On the contrary, and consistent with development being done in other vertical markets, systems that have come on the scene in the past few years are bridging the gap between the billing and control-oriented systems, to ones that also provide tools for proactively managing the club enterprise.  These tools encompass functionality designed to help increase non-recurring revenues, provide marketing information to drive club usage, provide reporting capabilities for decision support, help increase member satisfaction, as well as generally improve productivity and efficiency.  All of these things are core to the mission of a private club, and yet sorely missed in most of the older systems.

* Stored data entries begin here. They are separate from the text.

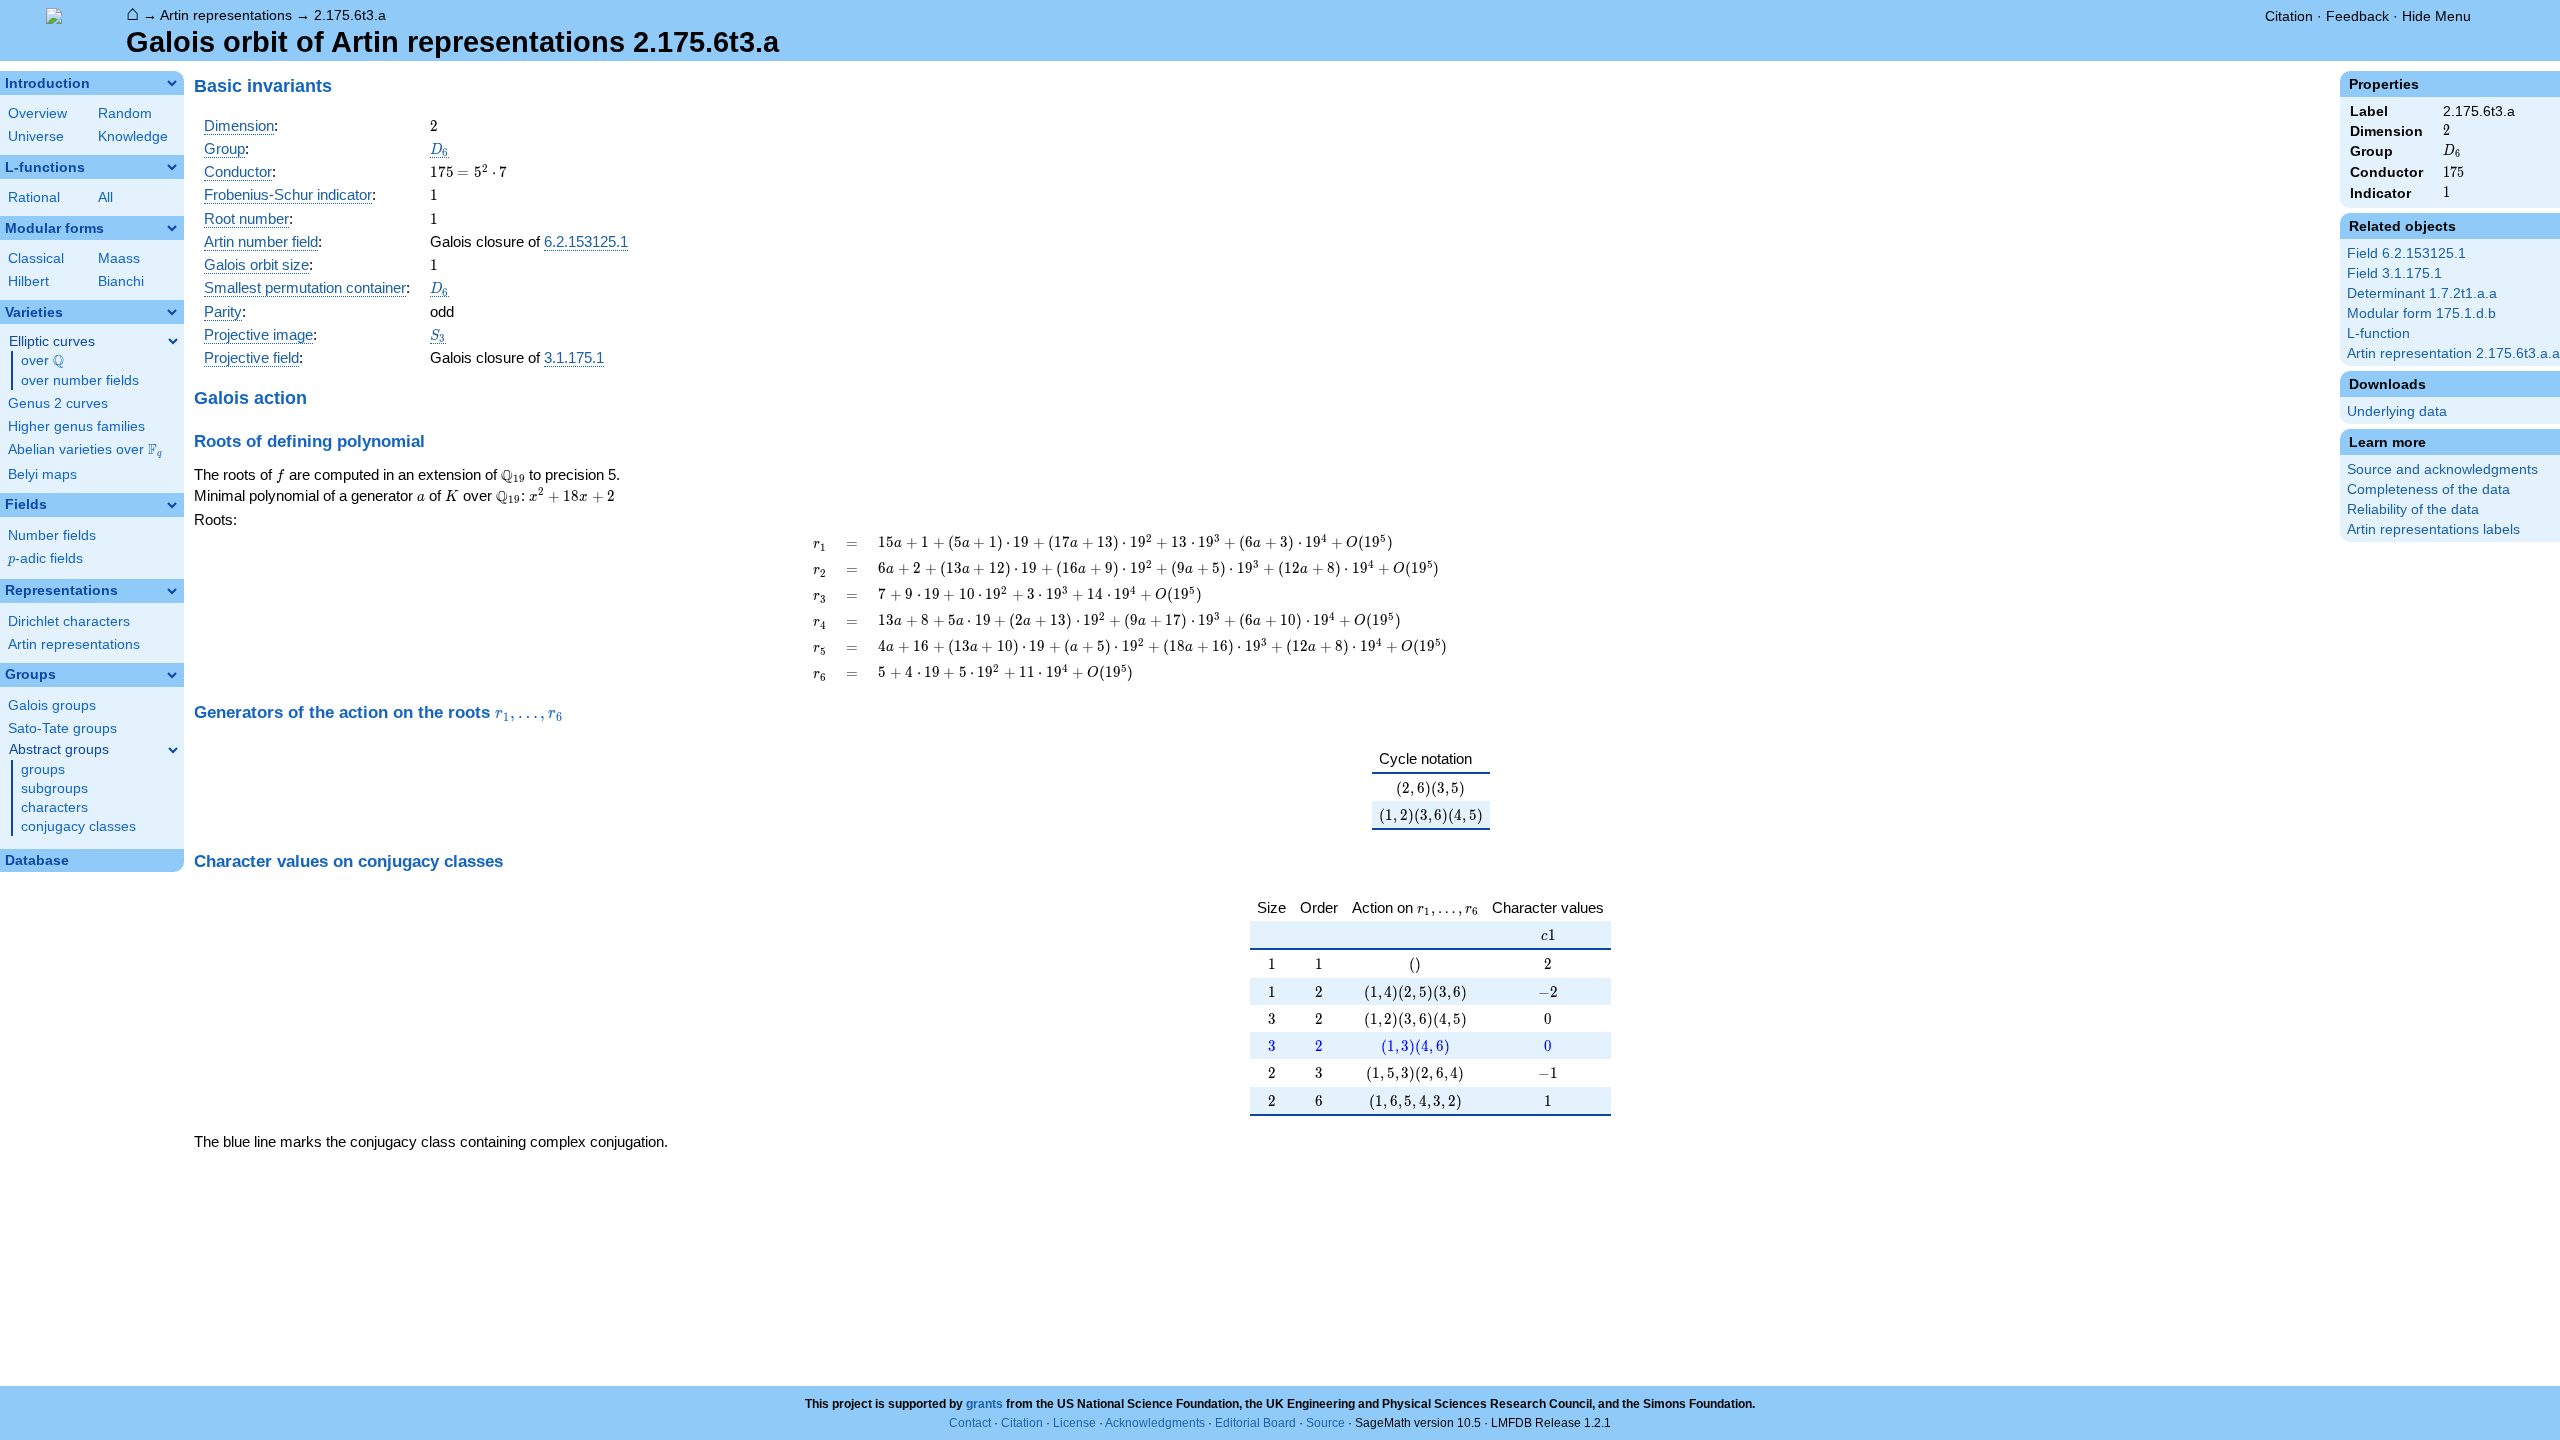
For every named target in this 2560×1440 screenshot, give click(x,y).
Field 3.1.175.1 (2394, 273)
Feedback (2357, 16)
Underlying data (2397, 411)
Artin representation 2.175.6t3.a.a (2453, 353)
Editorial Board (1255, 1423)
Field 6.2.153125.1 (2406, 253)
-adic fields (45, 558)
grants (984, 1404)
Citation (2289, 16)
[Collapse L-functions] (172, 167)
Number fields (52, 535)
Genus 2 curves (58, 403)
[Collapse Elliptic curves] (173, 341)
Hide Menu (2436, 16)
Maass (119, 258)
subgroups (54, 788)
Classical (36, 258)
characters (54, 807)
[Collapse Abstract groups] (173, 750)
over (42, 361)
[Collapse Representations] (172, 591)
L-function (2378, 333)
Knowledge (133, 136)
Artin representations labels (2433, 529)
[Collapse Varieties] (172, 312)
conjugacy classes (78, 826)
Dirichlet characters (69, 621)
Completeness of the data (2428, 489)
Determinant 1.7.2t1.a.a (2422, 293)
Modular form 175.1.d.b (2421, 313)
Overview (37, 113)
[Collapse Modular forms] (172, 228)
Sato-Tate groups (62, 728)
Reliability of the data (2413, 509)
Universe (36, 136)
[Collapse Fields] (172, 505)
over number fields (80, 380)
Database (37, 860)
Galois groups (52, 705)
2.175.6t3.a (350, 15)
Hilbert (28, 281)
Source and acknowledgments (2442, 469)
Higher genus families (76, 426)
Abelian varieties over (85, 450)
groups (43, 769)
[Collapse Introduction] (172, 83)
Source (1325, 1423)
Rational (34, 197)
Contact (970, 1423)
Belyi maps (42, 474)
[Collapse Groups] (172, 675)
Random (125, 113)
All (105, 197)
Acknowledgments (1155, 1423)
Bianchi (121, 281)
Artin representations (226, 15)
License (1074, 1423)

Let’s take a look at the possibilities, much of which is currently available in next generation systems:
>> Functionality that memorizes what members like and dislike, what they’ve ordered in the past in the restaurant, and what their interests are, and then uses it rather than reporting it.  In other words, the system will use that information to help you proactively communicate with the members in a targeted manner, increasing non-recurring revenues through up-sell opportunities, as well as serving every member uniquely.  Or, the system will use such information to help reduce the amount of time food servers spend at a POS terminal, thus increasing productivity and member satisfaction (servers are with the members rather than stuck at the terminal);
>> Functionality that allows for generating merged communications based upon prior club usage or predefined interests, activities and involvement.  Such merged and targeted e-mails and letters allow for increasing both club use and member satisfaction;
>> Customizable user dashboards that allow cross-module tasks and information on a single screen, and eliminates jumping around from module to module, clearly a productivity enhancer;
>> Real-time member portals, allowing for members to review activities and charges, modify profiles and communicate with other members, all without a formal club Web site;
>> Full, seamless and real-time interaction with Microsoft Office tools, increasing the efficiency of numerous types of tasks;
>> Wizard-driven report writers, providing data access and custom reporting, even for the average user rather than just for the super user, a benefit rarely seen in the first-generation Windows applications.

Match up the functionality of the older systems with the list above, and note the significant differences:  Although incorporating the need to bill the member, the next-generation systems are all about member satisfaction, target marketing for the purpose of generating non-recurring revenue, productivity enhancement, decision support and most importantly, they tend to be proactive rather than reactive.
These are the signs of newer, next generation applications that have come on the scene in the past few years, and exactly what savvy clubs are seeking.  The decision point is really whether some of this newer functionality will prove valuable to your club, or whether you are just interested in the so-called commodity functionality.  Certainly any club management software system needs to be strong in accounting, billing, payables and controls, but in the current business environment with high labor costs and precious few member waiting lists, the need for productivity, proactive decision making, target marketing and member satisfaction are all paramount.